**Die Aufgabe**.
Beantworte anhand des Textes zur Wiederaufnahme des Umsatzsteuerverfahrens die folgenden Fragen:
1. In welchen Jahren wurden die Leistungen erbracht, aus deren Rechnungen die Beschwerdeführerin im Jahr 2014 Vorsteuer abziehen will?
2. Von welchem Datum ist das Ergänzungsersuchen, und wie viele Mietverträge wurden mit der Beantwortung übermittelt?
3. An welchem Tag wurde der Umsatzsteuerbescheid 2014 ausgefertigt?

6. Die Beschwerdeführerin begehrt den Abzug von Vorsteuerbeträgen im Jahr 2014 aus Rechnungen, die andere Unternehmer an Frau ***1*** ausgestellt haben. Die Rechnungen betreffen Leistungen, die von den anderen Unternehmen bereits in den Jahren 2012 und 2013 erbracht und abgerechnet worden sind.

7. Die Tatsache, dass nicht die Beschwerdeführerin unternehmerisch tätig war, sondern ***1*** als Vermieterin die Mietverträge abgeschlossen hat, wurde der belangten Behörde erst durch das Vorhalteverfahren im Jahr 2017 (Ergänzungsersuchen vom 17. Oktober 2017, Beantwortung desselben mit Übermittlung von vier Mietverträgen) bekannt.

III. Beweiswürdigung

Die unter Punkt II. dargestellte Sachlage ist unstrittig und für das Bundesfinanzgericht nach der Aktenlage erwiesen.

IV. Rechtliche Beurteilung

1. Ein durch Bescheid abgeschlossenes Verfahren kann gemäß § 303 Abs. 1 lit. b BAO von Amts wegen wiederaufgenommen werden, wenn Tatsachen oder Beweismittel im abgeschlossenen Verfahren neu hervorgekommen sind und die Kenntnis dieser Umstände allein oder in Verbindung mit dem sonstigen Ergebnis des Verfahrens einen im Spruch anders lautenden Bescheid herbeigeführt hätte. Da die belangte Behörde erst nach Ausfertigung des Umsatzsteuerbescheides 2014 am 7. April 2015, nämlich im Rahmen des im Jahr 2017 durchgeführten Vorhalteverfahrens (Punkt II.7) von der Tatsache Kenntnis erlangte, dass nicht die Beschwerdeführerin unternehmerisch tätig war, sondern ***1***, die als Vermieterin die Mietverträge abgeschlossen hat und die Kenntnis über diese Umstände zu einem anders lautenden Bescheid führte, hat die Abgabenbehörde das Verfahren gemäß § 303 Abs. 1 lit. b BAO zu Recht wiederaufgenommen.

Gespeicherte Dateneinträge
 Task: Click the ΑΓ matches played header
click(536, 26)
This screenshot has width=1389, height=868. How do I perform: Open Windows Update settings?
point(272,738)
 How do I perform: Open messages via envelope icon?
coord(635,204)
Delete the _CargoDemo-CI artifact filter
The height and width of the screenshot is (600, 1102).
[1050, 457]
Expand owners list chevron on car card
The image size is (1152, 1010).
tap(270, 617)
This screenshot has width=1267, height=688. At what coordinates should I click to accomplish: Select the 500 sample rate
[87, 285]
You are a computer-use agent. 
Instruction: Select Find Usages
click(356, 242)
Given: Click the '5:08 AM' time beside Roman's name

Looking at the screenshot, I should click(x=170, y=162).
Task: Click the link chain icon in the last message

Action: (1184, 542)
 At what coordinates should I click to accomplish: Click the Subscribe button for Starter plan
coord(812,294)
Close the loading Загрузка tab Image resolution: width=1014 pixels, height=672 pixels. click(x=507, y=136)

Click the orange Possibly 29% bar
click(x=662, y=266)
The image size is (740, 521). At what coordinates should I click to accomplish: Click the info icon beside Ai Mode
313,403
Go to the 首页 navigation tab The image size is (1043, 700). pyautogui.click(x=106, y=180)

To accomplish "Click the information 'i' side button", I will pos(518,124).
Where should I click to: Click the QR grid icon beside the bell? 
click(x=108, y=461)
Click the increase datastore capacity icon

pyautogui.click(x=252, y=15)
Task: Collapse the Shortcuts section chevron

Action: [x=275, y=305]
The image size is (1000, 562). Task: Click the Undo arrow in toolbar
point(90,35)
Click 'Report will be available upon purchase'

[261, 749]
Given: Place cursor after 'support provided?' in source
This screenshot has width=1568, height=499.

**Lösung**.
1. Die Leistungen wurden in den Jahren 2012 und 2013 erbracht und abgerechnet.
2. Das Ergänzungsersuchen ist vom 17. Oktober 2017, und mit der Beantwortung wurden vier Mietverträge übermittelt.
3. Der Umsatzsteuerbescheid 2014 wurde am 7. April 2015 ausgefertigt.